Prompt ->
Would you copy the material below word for word, beginning with its first line and ending with the line that contains "1288x933 pixels."?

--

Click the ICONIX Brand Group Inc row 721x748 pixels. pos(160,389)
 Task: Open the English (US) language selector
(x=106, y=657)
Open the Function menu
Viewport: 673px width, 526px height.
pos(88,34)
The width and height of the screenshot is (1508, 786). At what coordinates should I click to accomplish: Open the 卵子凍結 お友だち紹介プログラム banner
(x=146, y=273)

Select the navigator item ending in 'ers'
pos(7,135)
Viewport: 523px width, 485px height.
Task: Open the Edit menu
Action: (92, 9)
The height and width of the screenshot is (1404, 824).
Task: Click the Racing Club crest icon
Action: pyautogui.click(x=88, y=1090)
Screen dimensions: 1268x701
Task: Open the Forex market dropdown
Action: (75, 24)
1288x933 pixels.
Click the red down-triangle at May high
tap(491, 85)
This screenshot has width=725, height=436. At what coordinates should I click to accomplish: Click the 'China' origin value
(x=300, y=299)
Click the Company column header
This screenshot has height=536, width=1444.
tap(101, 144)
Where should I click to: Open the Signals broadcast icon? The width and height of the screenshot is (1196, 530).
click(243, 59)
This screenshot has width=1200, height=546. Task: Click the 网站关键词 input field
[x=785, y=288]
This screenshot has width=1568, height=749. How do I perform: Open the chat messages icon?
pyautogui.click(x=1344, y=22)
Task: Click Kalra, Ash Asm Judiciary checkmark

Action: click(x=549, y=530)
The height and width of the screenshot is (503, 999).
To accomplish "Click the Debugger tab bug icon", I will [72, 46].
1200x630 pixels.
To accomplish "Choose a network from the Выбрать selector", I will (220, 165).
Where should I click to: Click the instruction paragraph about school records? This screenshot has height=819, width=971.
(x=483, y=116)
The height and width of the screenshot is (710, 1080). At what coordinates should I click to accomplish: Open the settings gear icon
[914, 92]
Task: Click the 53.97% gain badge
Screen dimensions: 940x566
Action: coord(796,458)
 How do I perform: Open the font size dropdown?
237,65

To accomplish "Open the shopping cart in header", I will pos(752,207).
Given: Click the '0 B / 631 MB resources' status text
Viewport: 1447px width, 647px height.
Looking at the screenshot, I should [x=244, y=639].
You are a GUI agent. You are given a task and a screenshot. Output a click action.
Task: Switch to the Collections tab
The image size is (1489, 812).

--

Answer for the task ->
Click the ICONIX Brand Group Inc row 721x748 pixels. pos(160,389)
 Task: Open the English (US) language selector
(x=106, y=657)
Open the Function menu
Viewport: 673px width, 526px height.
pos(88,34)
The width and height of the screenshot is (1508, 786). At what coordinates should I click to accomplish: Open the 卵子凍結 お友だち紹介プログラム banner
(x=146, y=273)

Select the navigator item ending in 'ers'
pos(7,135)
Viewport: 523px width, 485px height.
Task: Open the Edit menu
Action: (92, 9)
The height and width of the screenshot is (1404, 824).
Task: Click the Racing Club crest icon
Action: pyautogui.click(x=88, y=1090)
Screen dimensions: 1268x701
Task: Open the Forex market dropdown
Action: (75, 24)
1288x933 pixels.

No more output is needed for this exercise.